(Stored records)
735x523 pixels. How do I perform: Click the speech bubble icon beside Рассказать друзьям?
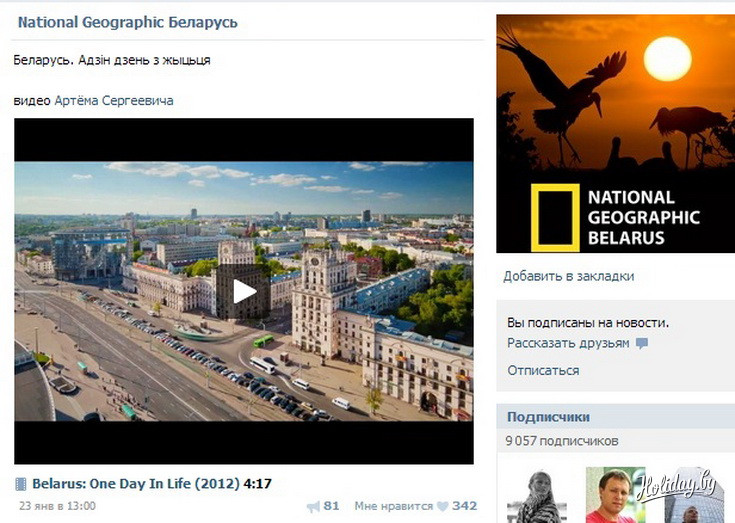pos(642,343)
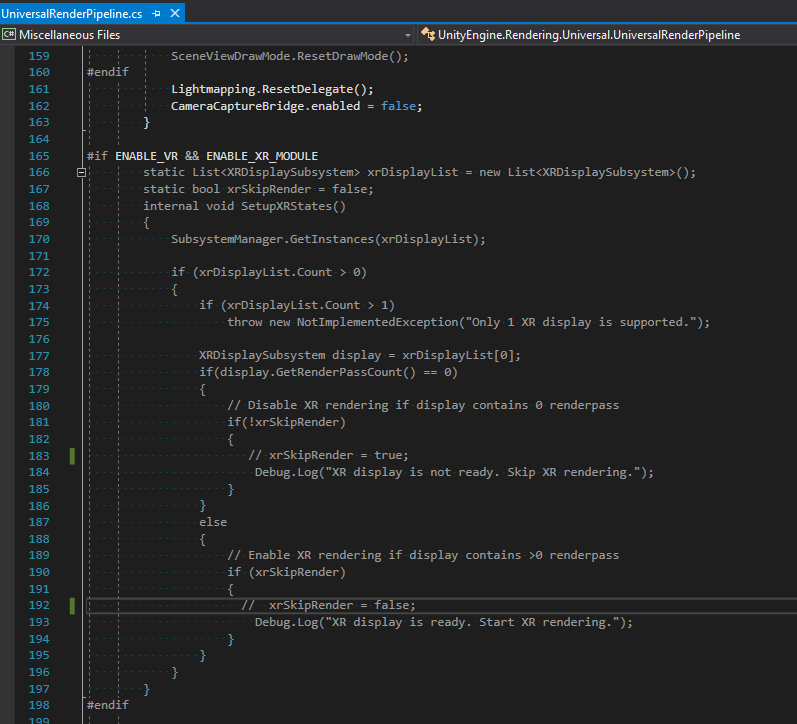The image size is (797, 724).
Task: Click the SetupXRStates method name
Action: [x=292, y=206]
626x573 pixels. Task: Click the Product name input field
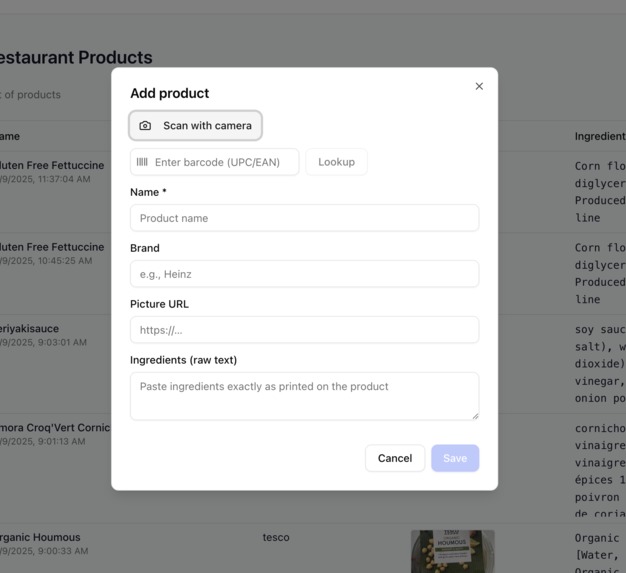point(304,218)
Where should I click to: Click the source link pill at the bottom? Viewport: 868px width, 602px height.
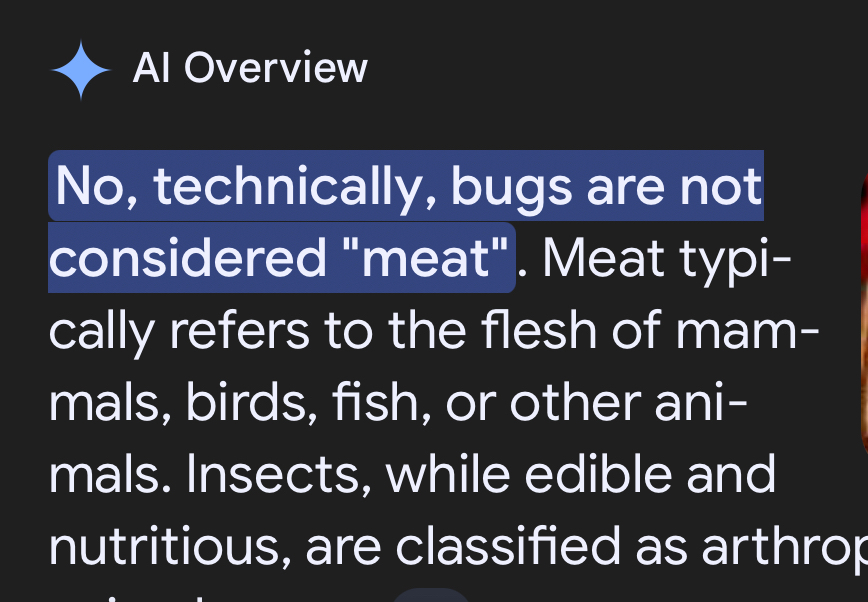click(x=430, y=594)
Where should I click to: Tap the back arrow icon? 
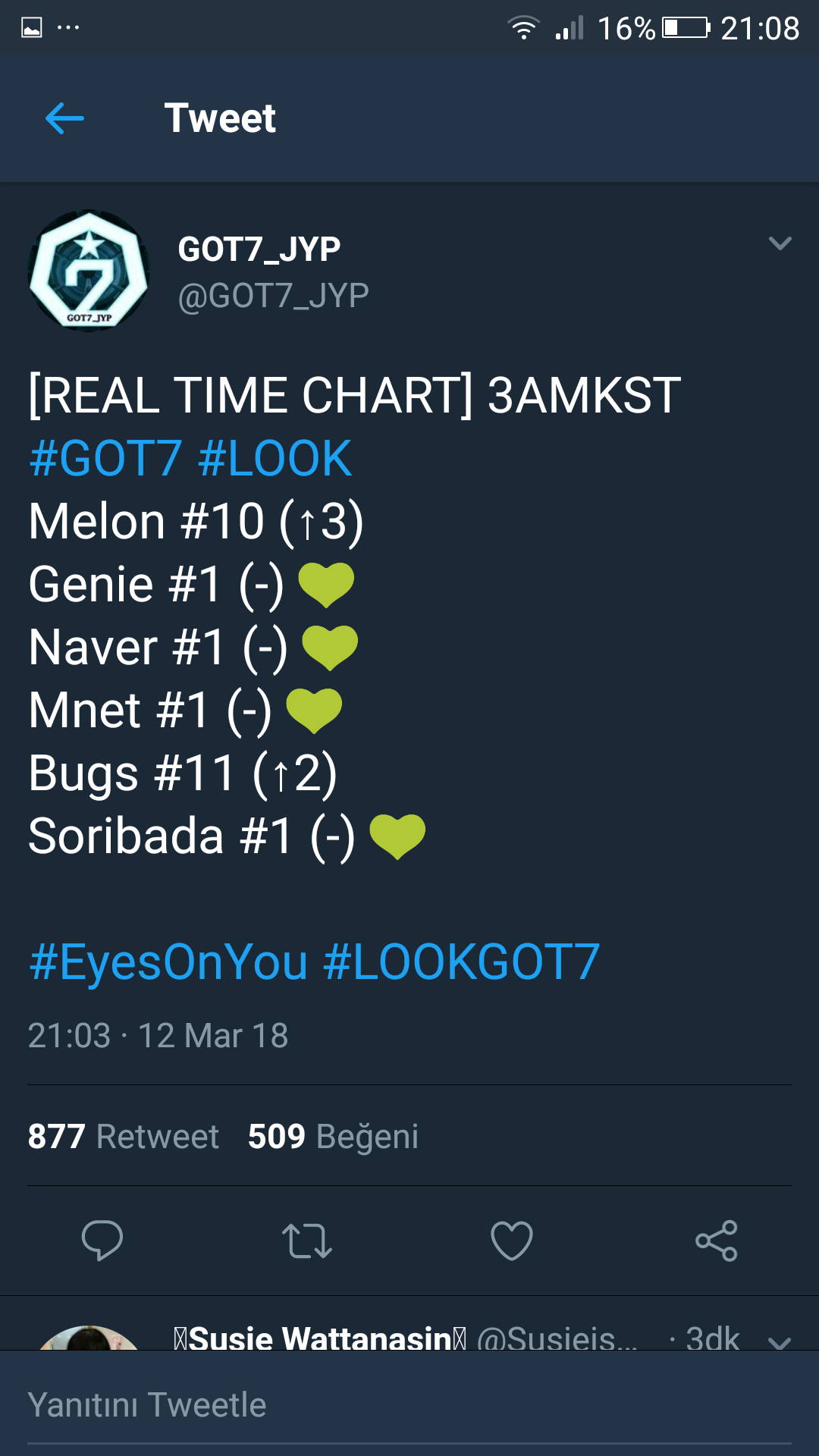click(64, 118)
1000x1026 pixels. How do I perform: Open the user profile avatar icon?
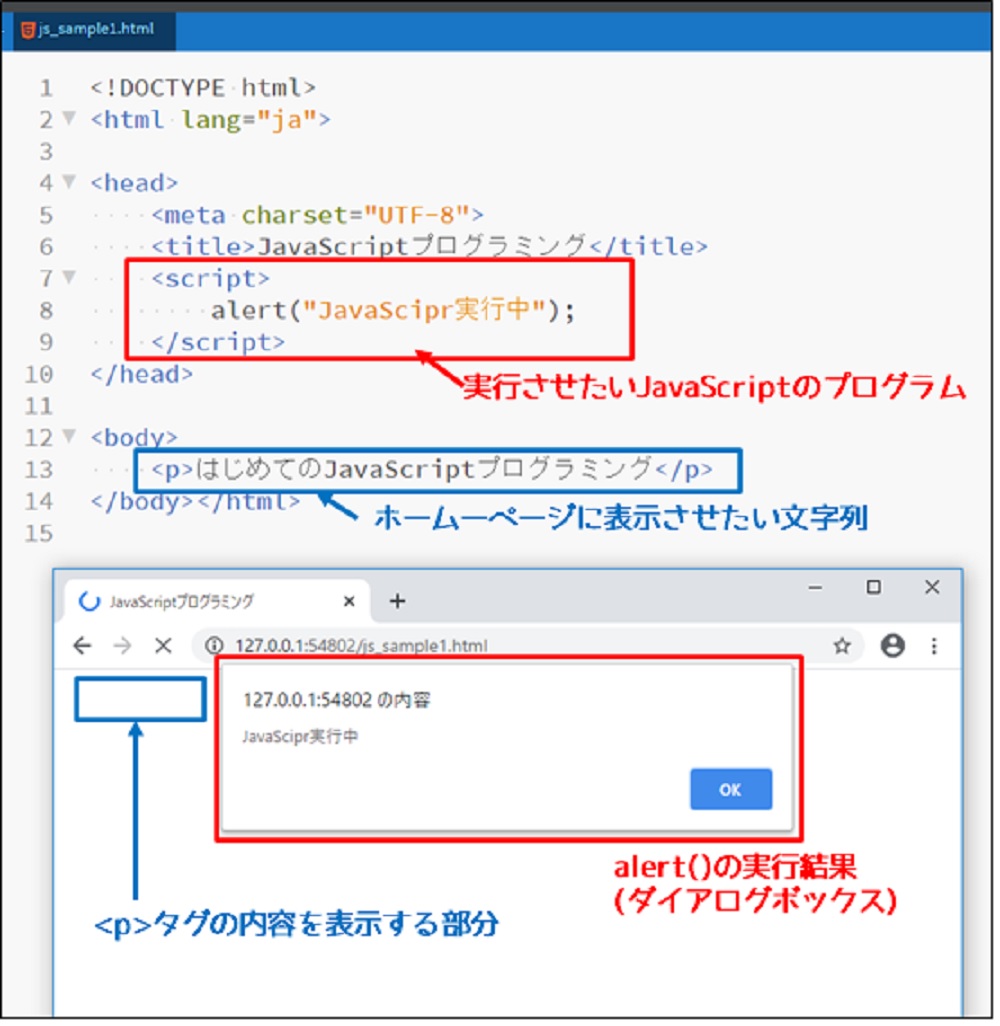point(892,646)
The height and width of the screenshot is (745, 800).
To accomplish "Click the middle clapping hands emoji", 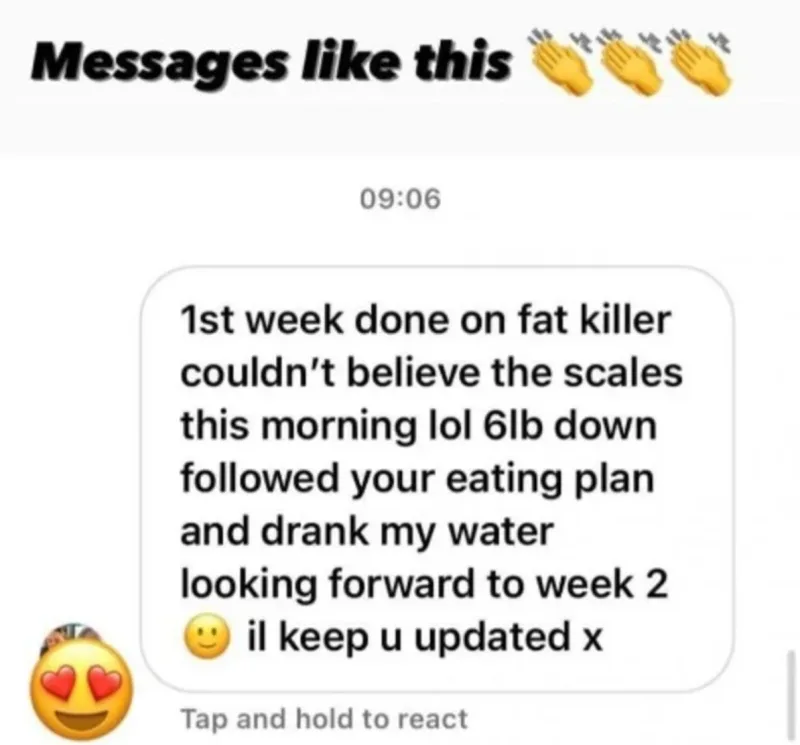I will [631, 65].
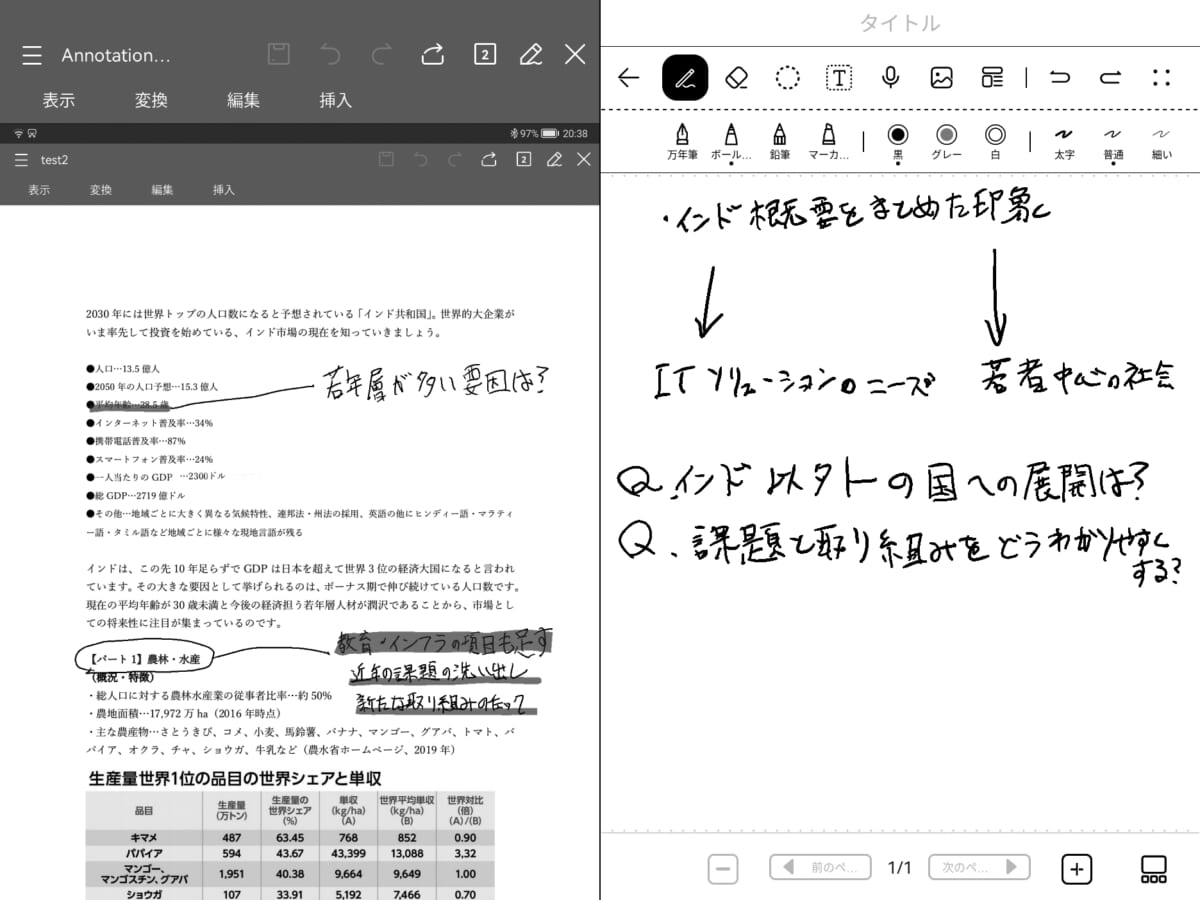Click the タイトル title field
This screenshot has width=1200, height=900.
tap(900, 23)
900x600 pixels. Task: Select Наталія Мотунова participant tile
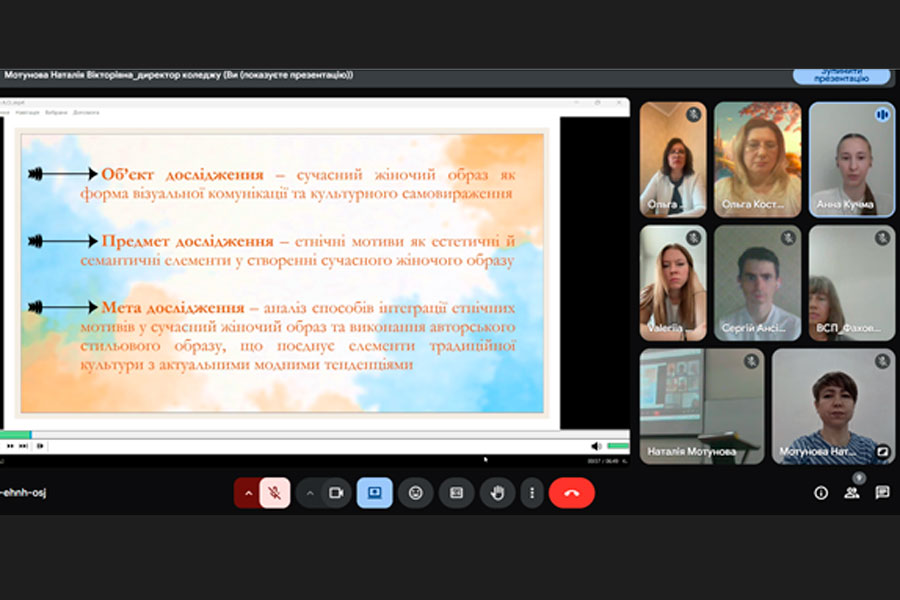(x=701, y=406)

| Task item |
In the records above, the lines from the one containing "900x600 pixels. Task: Select" through the last line are to be written out exactly, both ends included and pictures omitted.

| Task solution |
900x600 pixels. Task: Select Наталія Мотунова participant tile
(x=701, y=406)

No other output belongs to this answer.